Isn't it about time we have another plant swap? I propose w have a Late Summer- Early Fall Plant Swap.

Anyone up for it?

James


----------



## LittleDip (May 20, 2007)

I am up for it again.


----------



## harrywitmore (Feb 9, 2004)

Works for me.


----------



## dom (Sep 23, 2007)

LETS DO IT


----------



## pet-teez (Oct 3, 2007)

Ah heck, me too!
Sadly I haven't hardly used any of the plants I got during the spring one and I even lost some of them...
I'm way closer to setting up (possibly 3) vivs.


----------



## JoshH (Feb 13, 2008)

I'm in, how do you guys normally do it?


----------



## jdart16 (Jun 5, 2008)

DEFINATELY IN

No- pothos, creeping fig, other common plants from home depot

Yes-epiphytic ferns, aquatic mosses, vining species, overall cool and unusual

Justin


----------



## NathanB (Jan 21, 2008)

im in too


----------



## pet-teez (Oct 3, 2007)

I really think we need to wait to start posting what we don't want until the organizer creates a new post for a summer/fall swap.


----------



## Corpus Callosum (Apr 7, 2007)

I'm glad to see everyone has been enjoying this enough to want to get the next one going, but I am really busy at work this month and would like to wait a bit before getting this going. If someone else wants to get a swap going now and organize it, they should do it, but I'm out until September.
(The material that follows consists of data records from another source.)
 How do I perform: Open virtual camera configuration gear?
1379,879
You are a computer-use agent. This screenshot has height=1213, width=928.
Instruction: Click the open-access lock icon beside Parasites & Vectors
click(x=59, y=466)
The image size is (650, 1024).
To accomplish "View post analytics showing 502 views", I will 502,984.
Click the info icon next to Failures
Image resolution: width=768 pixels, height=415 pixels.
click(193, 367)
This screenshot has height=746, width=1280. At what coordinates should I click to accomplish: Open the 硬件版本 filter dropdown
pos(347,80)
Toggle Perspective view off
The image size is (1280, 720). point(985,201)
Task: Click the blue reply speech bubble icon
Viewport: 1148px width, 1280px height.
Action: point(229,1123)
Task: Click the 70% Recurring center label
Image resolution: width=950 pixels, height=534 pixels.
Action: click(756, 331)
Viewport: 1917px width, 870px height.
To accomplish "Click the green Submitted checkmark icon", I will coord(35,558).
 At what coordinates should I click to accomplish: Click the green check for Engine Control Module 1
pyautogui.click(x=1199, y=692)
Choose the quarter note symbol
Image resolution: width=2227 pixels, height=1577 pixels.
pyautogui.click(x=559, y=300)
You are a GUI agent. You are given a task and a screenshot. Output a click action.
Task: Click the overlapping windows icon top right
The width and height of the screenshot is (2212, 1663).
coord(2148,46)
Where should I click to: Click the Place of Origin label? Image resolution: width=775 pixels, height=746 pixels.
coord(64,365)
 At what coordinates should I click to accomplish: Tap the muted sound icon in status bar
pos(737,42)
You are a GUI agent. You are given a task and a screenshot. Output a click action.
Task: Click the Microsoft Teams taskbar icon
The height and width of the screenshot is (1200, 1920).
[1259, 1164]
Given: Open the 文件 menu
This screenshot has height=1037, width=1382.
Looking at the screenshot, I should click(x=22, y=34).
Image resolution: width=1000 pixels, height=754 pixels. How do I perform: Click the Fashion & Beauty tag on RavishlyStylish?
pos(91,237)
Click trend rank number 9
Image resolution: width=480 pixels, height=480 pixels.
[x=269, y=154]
Two options come to mind. We could have a swap now, and then just 3 months later already be at Thanksgiving and time for planning the Christmas swap (which may be a bit excessive for those who don't have many plants to trade). Or we could just make the next swap for Thanksgiving/Christmas time, and start planning it ahead of time. I remember there was a previous thread where people discussed ideas of making the swap more interesting, and now would also be a good time to continue those discussions and adjust for the next swap if desired.

I'm leaning towards the 2nd option, but you guys can discuss what you'd prefer to do, and we can go from there.


----------



## SeaDuck (Nov 8, 2006)

One thing to remember when planing a Christmas swap again is that it is freezing weather for many parts of the Country. This precludes me from participating. I also remember several with frozen plants last year. Robert


----------



## Corpus Callosum (Apr 7, 2007)

One benefit of planning it in advance would be that those who are shipping to people in cold weather, can ship earlier in October/November rather than December.


----------



## RarePlantBroker (Aug 3, 2008)

I'm in too. 

I have some pretty wierd stuff....

please, now pothos, creeping fig, wandering jew.

Yes--bromeliads, odd aroids, gesneriads....


----------



## porkchop48 (May 16, 2006)

count me it
for when ever it is


----------



## JoshH (Feb 13, 2008)

I've got some cool stuff, kinda uncommon to share.

No~ non-S. American, 
Yes~pleurothallids/orchid divisions, mosses, anthurium/aroids, anything S.A. and epiphytic


----------



## Mywebbedtoes (Jul 2, 2007)

I will have very worth while stuff in November, but untill then nothing amazing. But I am interested.


----------



## vivariman (Sep 26, 2007)

Im in if my parents let me, (they think its kind of wierd) but I'd only want to do it around november. I too have some very cool plants for some very lucky people, but I would want to wait until they grow a little more before I take cuttings from them

NO~pothos, creeping fig, wandering jew, home depot plants

Yes~ Anything Epiphytic, or if you don't have anything epiphytic, just watever you think is cool  

I'll edit here If my parents said yes or no.


----------